Here I do see that SIMDPirates fused one vmul and vadd into a vfma.
It also has 1 less each of vmovupd, vmovapd, and movq. SIMDPirates produces a single vmovapd at the end, while SIMD produces 2 of them, and one each of vmovupd and movq.

However, when I add @inline to SLEEF.exp:

julia> @noinline vexp(x) = SLEEF.exp(x).elts # segfaults still aren't fun
vexp (generic function with 1 method)

julia> @benchmark vexp($vx)
BenchmarkTools.Trial: 
  memory estimate:  0 bytes
  allocs estimate:  4608741578183204540
  --------------
  minimum time:     6.606 ns (0.00% GC)
  median time:      6.637 ns (0.00% GC)
  mean time:        6.656 ns (0.00% GC)
  maximum time:     23.897 ns (0.00% GC)
  --------------
  samples:          10000
  evals/sample:     1000

Which is much closer to the SIMDPirates version. The @code_native also shows the movq and second vmovapd are now gone. But because we passed in a Vec instead of an NTuple{N,VE{T}}, we still have the vmovupd at the start of the function.

I wonder how much of the time difference is just function call overhead. I added @inline vs @noinline on the segfault-preventing-wrapper to the SLEEF.exp calls to try and make sure there was only a single non-inlined call per benchmark.
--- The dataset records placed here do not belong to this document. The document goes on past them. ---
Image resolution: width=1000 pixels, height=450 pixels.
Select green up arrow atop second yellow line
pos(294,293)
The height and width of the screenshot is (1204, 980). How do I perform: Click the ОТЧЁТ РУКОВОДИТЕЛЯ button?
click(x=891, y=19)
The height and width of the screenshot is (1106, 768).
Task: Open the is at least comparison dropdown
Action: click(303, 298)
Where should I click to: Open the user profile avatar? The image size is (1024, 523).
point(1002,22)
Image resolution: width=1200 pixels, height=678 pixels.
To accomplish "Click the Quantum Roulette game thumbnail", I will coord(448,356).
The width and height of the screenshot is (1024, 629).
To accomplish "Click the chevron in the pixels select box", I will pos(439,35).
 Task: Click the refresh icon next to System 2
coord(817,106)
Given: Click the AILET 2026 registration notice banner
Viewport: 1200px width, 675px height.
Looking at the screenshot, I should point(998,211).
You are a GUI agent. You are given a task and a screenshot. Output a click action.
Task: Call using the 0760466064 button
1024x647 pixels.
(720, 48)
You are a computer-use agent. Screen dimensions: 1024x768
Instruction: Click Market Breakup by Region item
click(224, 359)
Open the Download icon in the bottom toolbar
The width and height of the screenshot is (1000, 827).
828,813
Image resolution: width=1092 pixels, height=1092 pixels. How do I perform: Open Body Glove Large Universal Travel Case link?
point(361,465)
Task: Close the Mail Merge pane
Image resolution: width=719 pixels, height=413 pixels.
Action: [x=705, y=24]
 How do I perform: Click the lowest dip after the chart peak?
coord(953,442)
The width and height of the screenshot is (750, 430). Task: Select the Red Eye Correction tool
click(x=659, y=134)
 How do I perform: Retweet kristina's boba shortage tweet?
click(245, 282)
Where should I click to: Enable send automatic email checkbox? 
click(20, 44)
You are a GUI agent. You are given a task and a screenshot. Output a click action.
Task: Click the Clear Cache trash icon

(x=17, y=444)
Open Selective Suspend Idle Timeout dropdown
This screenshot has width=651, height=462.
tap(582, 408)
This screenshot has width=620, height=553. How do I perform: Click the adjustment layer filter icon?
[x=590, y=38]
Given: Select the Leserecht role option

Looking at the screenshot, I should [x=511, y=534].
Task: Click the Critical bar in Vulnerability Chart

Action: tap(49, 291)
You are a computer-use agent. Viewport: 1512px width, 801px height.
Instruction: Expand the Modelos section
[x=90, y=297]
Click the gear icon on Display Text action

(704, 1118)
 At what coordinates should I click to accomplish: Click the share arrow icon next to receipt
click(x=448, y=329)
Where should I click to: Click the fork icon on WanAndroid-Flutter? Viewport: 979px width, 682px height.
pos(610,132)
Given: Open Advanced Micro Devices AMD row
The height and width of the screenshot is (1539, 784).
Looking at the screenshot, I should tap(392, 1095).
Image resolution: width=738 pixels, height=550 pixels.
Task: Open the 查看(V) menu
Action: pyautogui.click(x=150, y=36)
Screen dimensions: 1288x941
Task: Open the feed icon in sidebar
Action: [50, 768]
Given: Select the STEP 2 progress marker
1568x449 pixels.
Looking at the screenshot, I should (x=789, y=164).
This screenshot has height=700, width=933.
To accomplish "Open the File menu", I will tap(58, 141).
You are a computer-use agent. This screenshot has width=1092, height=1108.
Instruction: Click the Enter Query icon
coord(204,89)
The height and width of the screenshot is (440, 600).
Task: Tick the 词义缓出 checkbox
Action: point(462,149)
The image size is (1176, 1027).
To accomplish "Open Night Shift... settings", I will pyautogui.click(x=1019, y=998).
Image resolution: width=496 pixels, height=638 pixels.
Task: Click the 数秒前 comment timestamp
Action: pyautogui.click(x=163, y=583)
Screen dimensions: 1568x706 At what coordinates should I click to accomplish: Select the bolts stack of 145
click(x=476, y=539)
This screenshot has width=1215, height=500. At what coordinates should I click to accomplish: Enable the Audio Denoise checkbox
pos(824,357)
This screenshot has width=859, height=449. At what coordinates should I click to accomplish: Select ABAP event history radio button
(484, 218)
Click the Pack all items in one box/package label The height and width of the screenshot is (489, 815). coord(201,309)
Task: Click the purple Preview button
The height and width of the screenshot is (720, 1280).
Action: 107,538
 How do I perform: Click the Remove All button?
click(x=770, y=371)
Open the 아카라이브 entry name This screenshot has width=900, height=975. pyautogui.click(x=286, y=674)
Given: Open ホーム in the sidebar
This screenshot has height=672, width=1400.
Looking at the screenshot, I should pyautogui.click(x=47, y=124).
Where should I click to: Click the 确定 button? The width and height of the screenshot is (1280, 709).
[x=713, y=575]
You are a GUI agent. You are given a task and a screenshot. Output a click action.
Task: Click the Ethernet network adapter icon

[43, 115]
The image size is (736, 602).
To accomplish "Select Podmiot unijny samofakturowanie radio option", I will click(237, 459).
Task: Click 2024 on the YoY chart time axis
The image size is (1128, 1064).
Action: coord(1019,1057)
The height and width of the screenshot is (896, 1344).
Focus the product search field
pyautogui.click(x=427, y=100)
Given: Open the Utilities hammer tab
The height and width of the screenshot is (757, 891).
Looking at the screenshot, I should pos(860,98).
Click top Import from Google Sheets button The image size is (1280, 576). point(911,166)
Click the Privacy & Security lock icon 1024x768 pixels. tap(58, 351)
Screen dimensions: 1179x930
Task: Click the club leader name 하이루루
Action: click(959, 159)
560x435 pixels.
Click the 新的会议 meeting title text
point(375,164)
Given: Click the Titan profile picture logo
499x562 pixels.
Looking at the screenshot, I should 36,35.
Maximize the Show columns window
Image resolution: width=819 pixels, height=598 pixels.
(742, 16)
When it comes to the functions like log, the trig stuff, etc, I'll have to take a look at the other functions to see what's going on. Brief glances made it look like they vectorized completely.
I wonder how much time is taken on all the vifelse calls. Obviously something went wrong with them.

EDIT:
Something cool is that we can pick wider vectors to reuse some of the movabsqs, etc:

julia> vx16 = ntuple(Val(16)) do x VE(randn()) end 

julia> @benchmark vexp($vx16) # SIMDPirates version
BenchmarkTools.Trial: 
  memory estimate:  0 bytes
  allocs estimate:  4610329866701751455
  --------------
  minimum time:     10.090 ns (0.00% GC)
  median time:      10.206 ns (0.00% GC)
  mean time:        10.245 ns (0.00% GC)
  maximum time:     39.443 ns (0.00% GC)
  --------------
  samples:          10000
  evals/sample:     999

Less than 0.65 nanoseconds per double precision exp calculation on a single core -- that's pretty cool!
(On a computer with avx512).

EDIT:
I'll have to look at SIMDIntrinsics.jl.
It doesn't support masked instructions yet.